## [PROBLEM REQUIREMENTS]
Rewrite all of the data below with "Collapse" changed to "Expand" and everything else left as it is. Leave the pictures out of your answer.
Start INFORMATION PROVIDED
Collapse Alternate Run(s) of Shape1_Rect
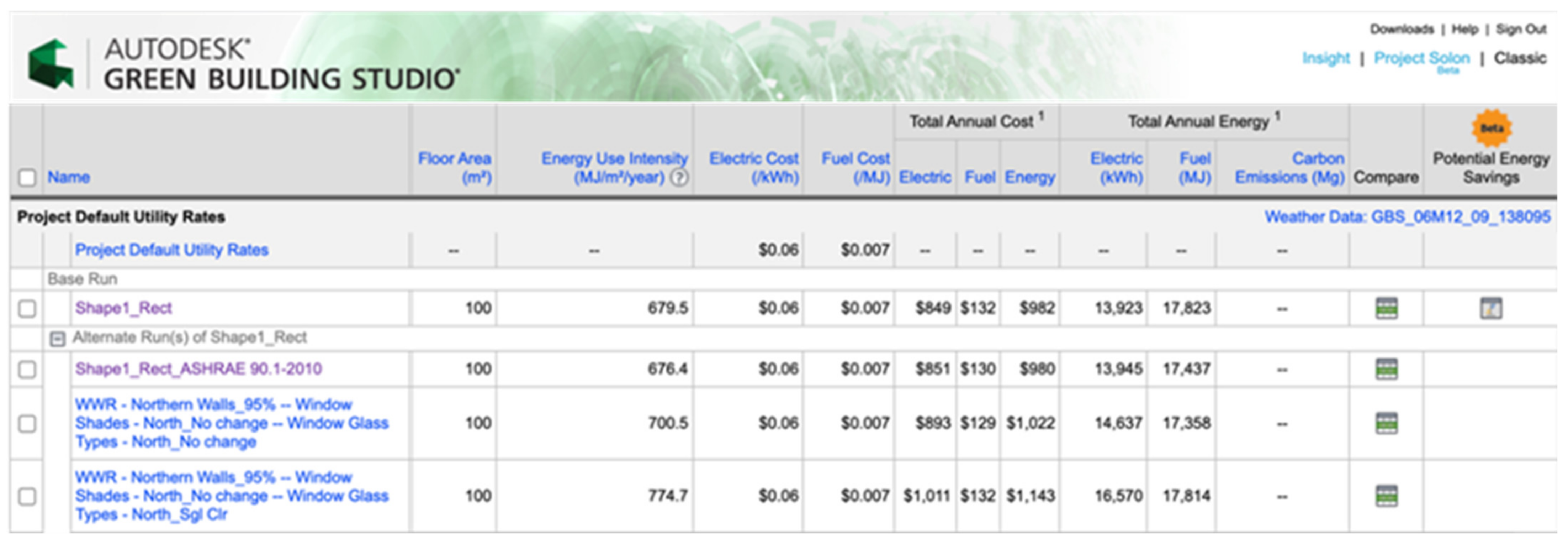The width and height of the screenshot is (1568, 544). pyautogui.click(x=57, y=339)
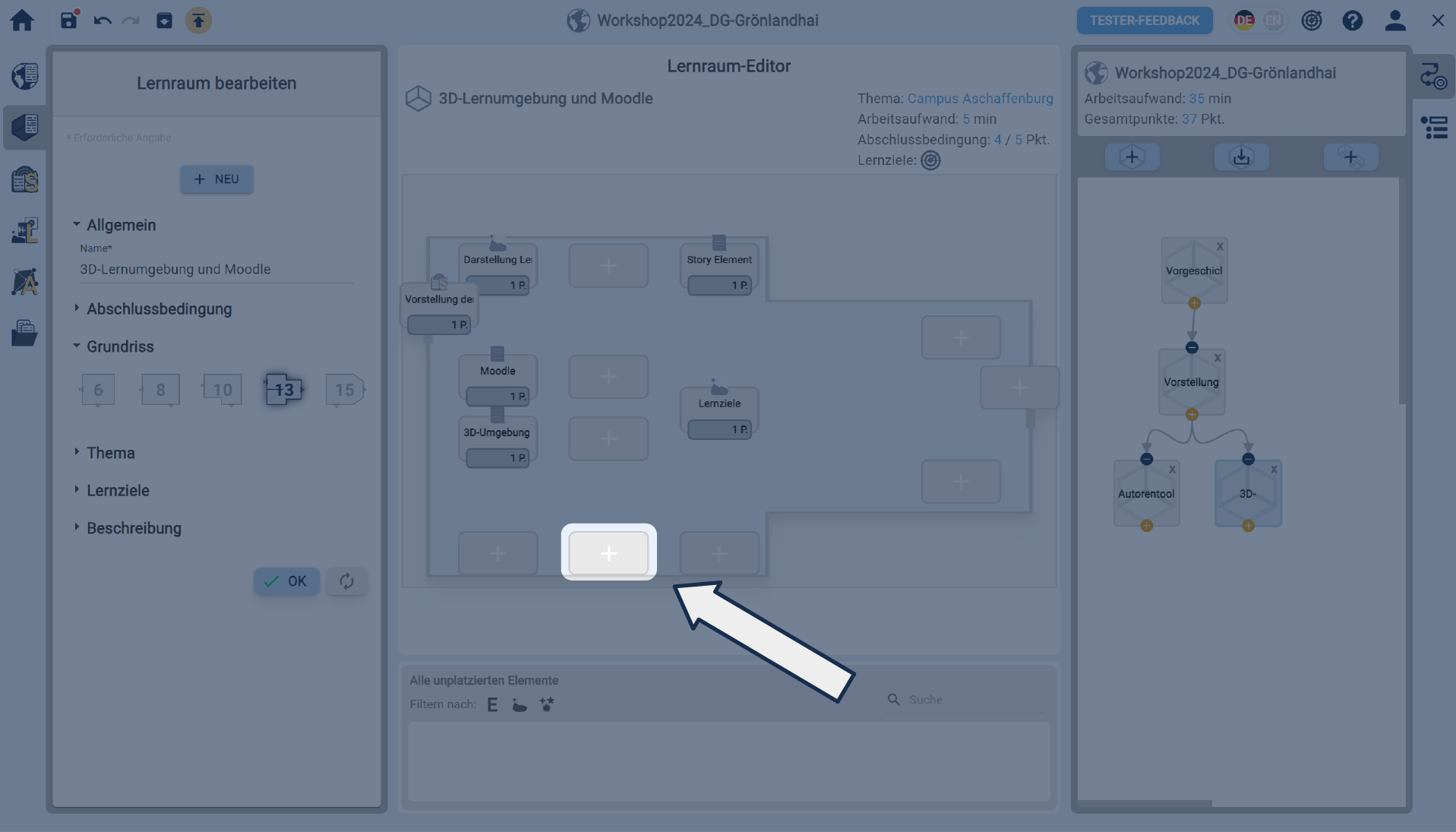Screen dimensions: 1456x832
Task: Open the learning world tab in left sidebar
Action: [25, 76]
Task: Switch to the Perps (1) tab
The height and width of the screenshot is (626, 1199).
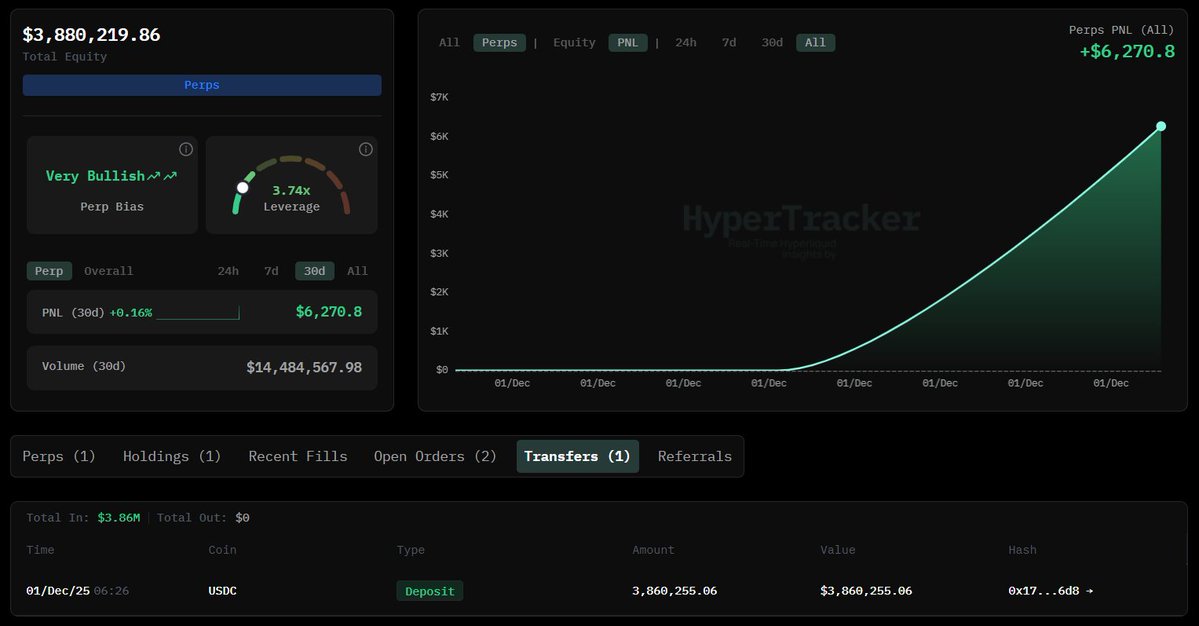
End INFORMATION PROVIDED
## [FINAL RESULT]
Expand Alternate Run(s) of Shape1_Rect
The width and height of the screenshot is (1568, 544). pyautogui.click(x=57, y=339)
Screen dimensions: 1456x832
Task: Open the learning world tab in left sidebar
Action: [25, 76]
Task: Switch to the Perps (1) tab
The height and width of the screenshot is (626, 1199).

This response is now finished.